Sometimes theft is a byproduct of your restaurant's physical environment. "There's lots of restaurants out there that are so limited in space that they've got food product and beer in the same cooler, or they're so small that they've got cooks who are stocking beer and things like that," Peters says. "So any time that you've got more personnel, more of your staff going into the same space, there's a chance for liquor or in this case beer, to disappear." 

Peters says that a system, such as the perpetual inventory form outlined earlier, needs to be put in place to curb the problem. "If I'm a cook and it's the middle of summer here in Arizona, you know, I have a propensity to go get the pastrami to slice and grab a Budweiser," Peters says. "I'm going to down it in about two seconds and hide that bottle somewhere and you're not going to know." 

To combat such theft, Peters recommends restocking by the six-pack only. "If all of a sudden one of those six-packs has five in it, you have a theft problem. It's that simple."

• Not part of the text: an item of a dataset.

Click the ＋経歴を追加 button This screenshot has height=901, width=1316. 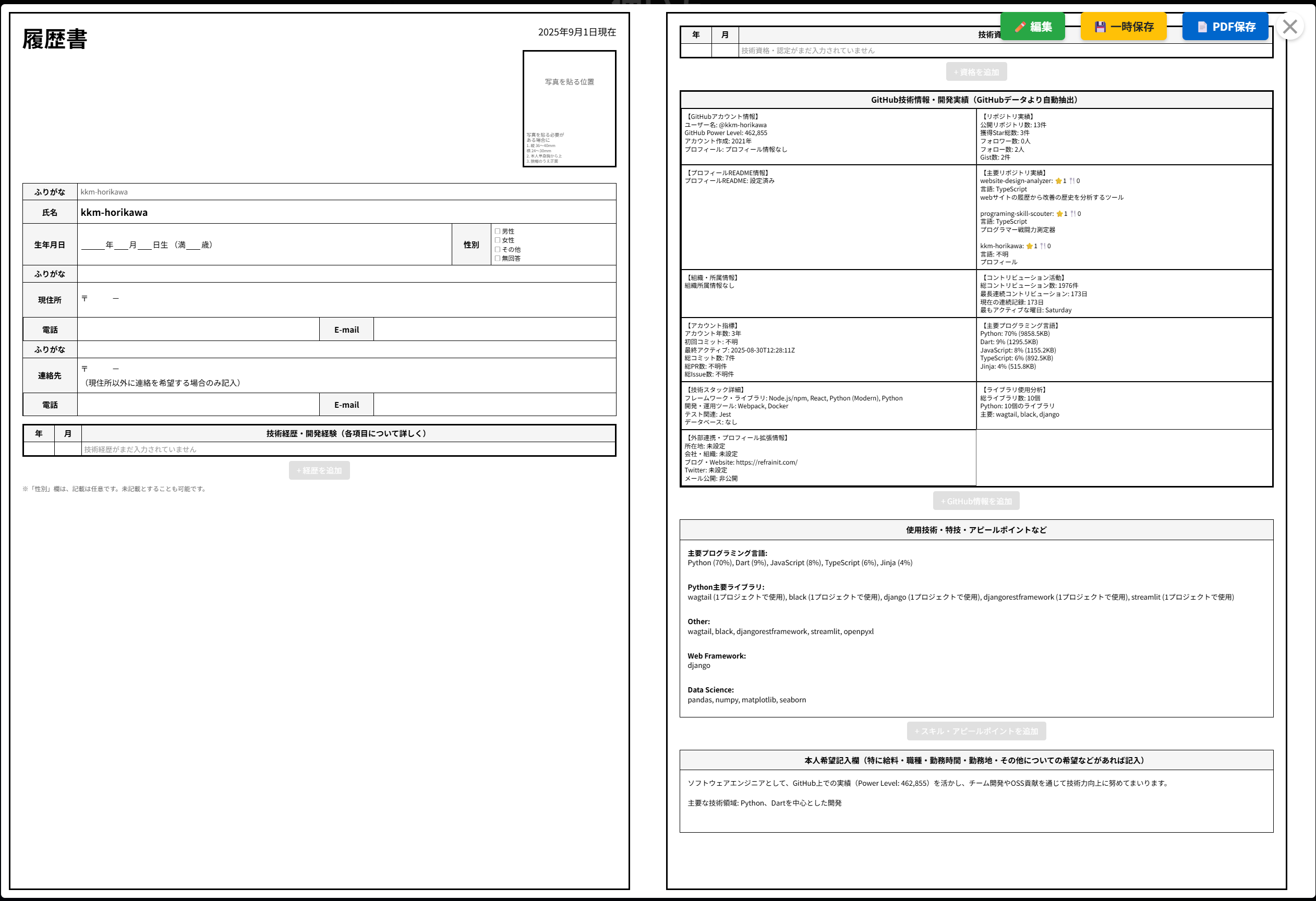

Even Though You've Found the Culprit, Terminate With Care

What's not simple is the act of firing an employee, Peters says. Proper documentation is required when you're firing somebody by accusing them of theft. The aforementioned security camera can help bolster your case. Without such backup, Peters says, termination can be a "nightmare." (For more information, see "How to Fire Bad Employees and Avoid Potential Legal Problems".) 

Knowing employment law is a prerequisite for managerial staff. In many states, employment is offered "at will," meaning an employer (or an employee) can terminate their work situation without any liability or without offering much of a cause. Peters recommends using this situation to your advantage when you're trying to eliminate the problem of theft in your restaurant. 

"If you think someone's stealing, they probably are," Peters says. Just make sure you have the evidence to support your conclusion.